**Text section**
Written and illustrated by Mini Grey
For ages 5+
Huge welcome to everyone reading this who found me today via the Puffin Books Blog Tour! Lovely to see you! Enjoy a fun Q&A with award-winning creator, Mini Grey about her new non-fiction picture book for kids. Find out about Grey's inspiration, fact-finding research, and her passions for kids literacy.
'The Greatest Show on Earth' is a lively dive into 4.6 billion years of life our planet courtesy of a cast of crawly critters with charm and humour. Grey has squished an enormous amount of data (not bugs) and visuals depicting the birth of our planet, the first signs of life, the dinosaurs, humans and so much more in between into this colour-bursting gift-quality book!
Q&A with Mini Grey
Nicci: How overwhelmed were you at first - contemplating creating a picture book covering a whopping 4.6 billion years of Earth history learning within one picture book digestible and engaging for 5-7 yr olds?
Mini: Yep, that sounds daunting! I think I started just brainstorming about 6 ‘scenes’ I’d like to make, and how my insect troupe could puppeteer them – and collecting scribbly drawings in my sketchbook.
Nicci: How long did it take you to create this book?
Mini: In a way it took ten years! The idea first started happening ten years ago, hanging out at the Oxford Museum of Natural History with my son Herbie (then 5). We wondered how old the Earth actually was, and then when we found out we went home and made a 4.6 billion year long tape measure out of paper. The book started off as a little zigzag book with a tape measure of time on the back – but in 2019 I made a toy theatre for an exhibition at Pollocks Toy Museum, and realised maybe a theatre stage format could be the answer to how this book was going to tell its story.
Nicci: How did you research all the information in the book? Tell us a bit about your research process.

**Recorded data**
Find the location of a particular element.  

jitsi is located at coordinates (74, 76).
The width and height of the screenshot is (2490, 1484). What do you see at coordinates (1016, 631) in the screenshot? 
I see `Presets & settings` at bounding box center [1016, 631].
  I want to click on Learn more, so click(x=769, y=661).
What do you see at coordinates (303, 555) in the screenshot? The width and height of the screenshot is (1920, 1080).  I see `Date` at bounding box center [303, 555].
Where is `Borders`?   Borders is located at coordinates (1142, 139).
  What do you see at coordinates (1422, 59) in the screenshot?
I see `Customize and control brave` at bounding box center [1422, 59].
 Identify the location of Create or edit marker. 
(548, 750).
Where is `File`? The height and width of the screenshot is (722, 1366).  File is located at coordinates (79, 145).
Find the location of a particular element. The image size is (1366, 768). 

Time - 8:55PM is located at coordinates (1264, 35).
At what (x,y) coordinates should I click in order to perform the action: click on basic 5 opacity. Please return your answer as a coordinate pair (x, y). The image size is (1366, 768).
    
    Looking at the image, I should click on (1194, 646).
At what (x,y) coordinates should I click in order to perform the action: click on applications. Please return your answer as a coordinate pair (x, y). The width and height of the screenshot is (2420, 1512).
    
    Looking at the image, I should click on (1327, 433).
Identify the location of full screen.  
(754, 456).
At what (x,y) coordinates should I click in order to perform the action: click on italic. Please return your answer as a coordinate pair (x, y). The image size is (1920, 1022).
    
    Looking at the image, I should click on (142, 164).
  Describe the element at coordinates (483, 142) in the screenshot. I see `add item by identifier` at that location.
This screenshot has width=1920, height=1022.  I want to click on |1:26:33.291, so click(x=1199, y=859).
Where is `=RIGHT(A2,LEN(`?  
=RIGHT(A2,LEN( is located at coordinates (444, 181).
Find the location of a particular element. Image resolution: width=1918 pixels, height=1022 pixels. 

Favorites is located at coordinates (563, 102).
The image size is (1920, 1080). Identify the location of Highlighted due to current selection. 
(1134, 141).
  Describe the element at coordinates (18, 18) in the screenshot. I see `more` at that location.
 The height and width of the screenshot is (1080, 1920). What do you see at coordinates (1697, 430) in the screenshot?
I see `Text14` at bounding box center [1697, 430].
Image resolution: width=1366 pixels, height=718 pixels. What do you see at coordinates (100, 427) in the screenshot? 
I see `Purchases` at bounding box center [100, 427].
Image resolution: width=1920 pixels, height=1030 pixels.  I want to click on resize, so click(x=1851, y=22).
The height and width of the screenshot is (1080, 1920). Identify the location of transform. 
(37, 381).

**What is asked**
1. In the Mini Grey interview, where did she make a toy theatre for an exhibition in 2019?
2. Pick out every line of the listing that contains the word "want", matching case exactly.

**Results for each task**
1. Pollocks Toy Museum

2.
  I want to click on Learn more, so click(x=769, y=661).
This screenshot has width=1920, height=1022.  I want to click on |1:26:33.291, so click(x=1199, y=859).
Image resolution: width=1920 pixels, height=1030 pixels.  I want to click on resize, so click(x=1851, y=22).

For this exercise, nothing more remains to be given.